--- begin RECORDS PROVIDED ---
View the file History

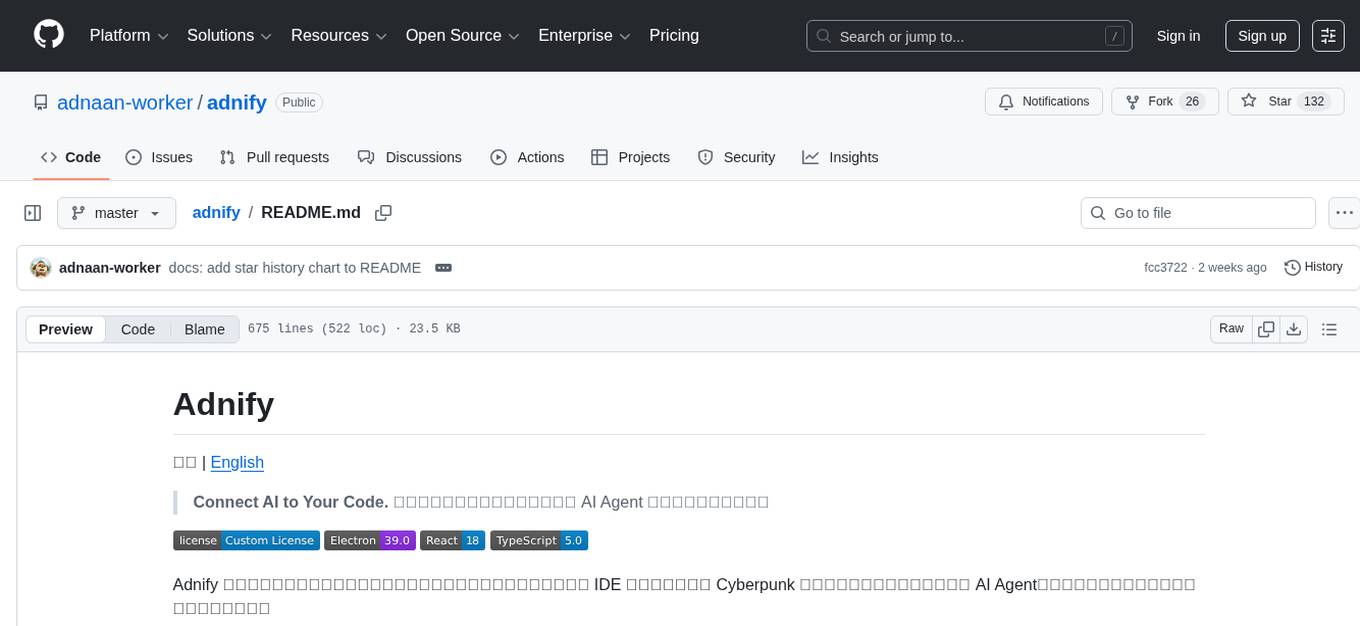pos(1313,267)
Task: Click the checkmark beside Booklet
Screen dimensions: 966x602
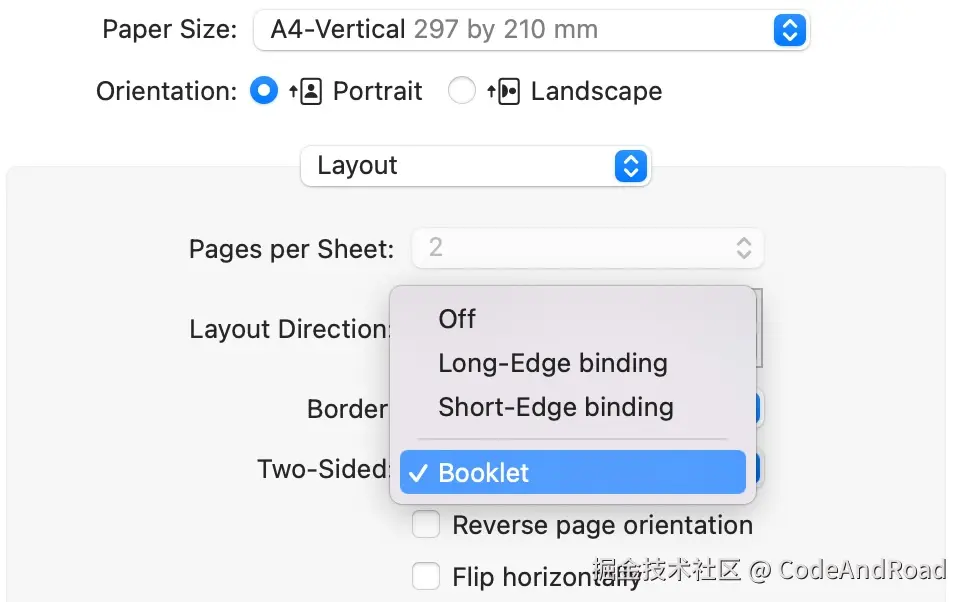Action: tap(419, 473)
--- end RECORDS PROVIDED ---
--- begin RECORDS PROVIDED ---
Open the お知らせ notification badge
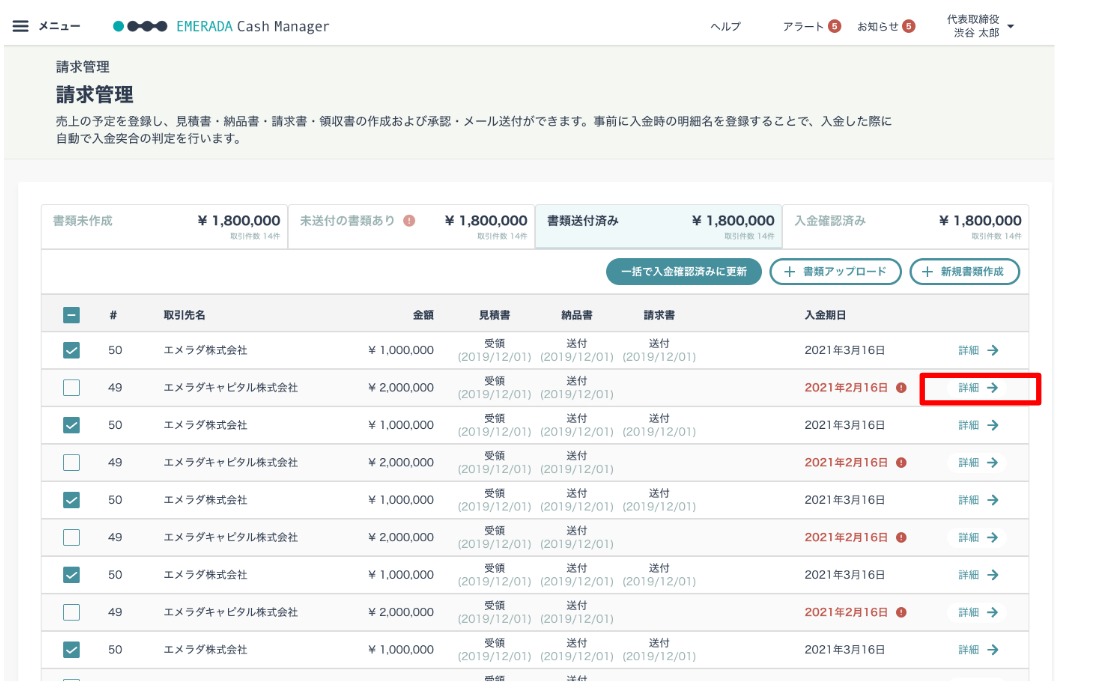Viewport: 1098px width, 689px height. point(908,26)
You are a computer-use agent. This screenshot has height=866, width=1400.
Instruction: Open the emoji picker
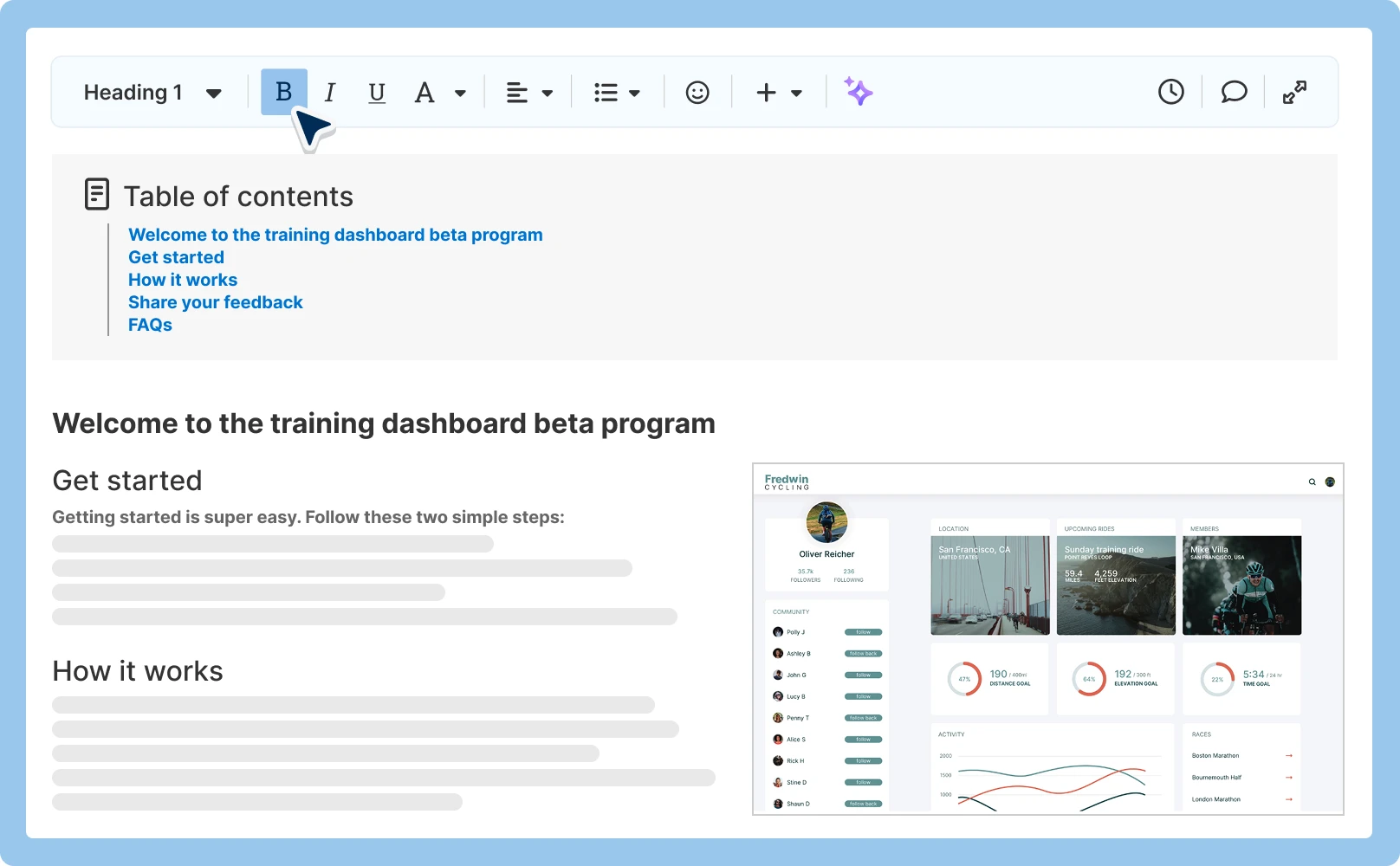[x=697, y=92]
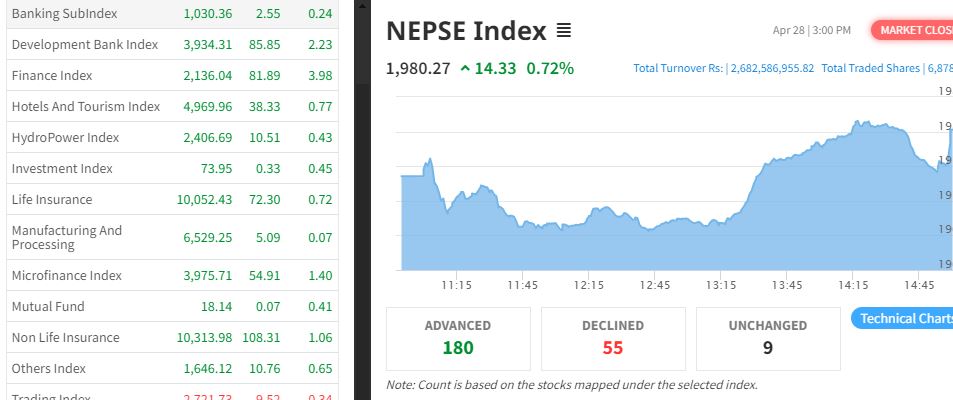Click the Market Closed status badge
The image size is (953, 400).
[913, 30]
--- end RECORDS PROVIDED ---
--- begin RECORDS PROVIDED ---
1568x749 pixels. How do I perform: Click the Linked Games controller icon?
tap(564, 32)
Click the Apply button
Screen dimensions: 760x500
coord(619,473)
--- end RECORDS PROVIDED ---
Copy out the rows starting with the line that contains "Click the Apply button" and ending with the line that contains "coord(619,473)", keeping both of those lines.

Click the Apply button
Screen dimensions: 760x500
coord(619,473)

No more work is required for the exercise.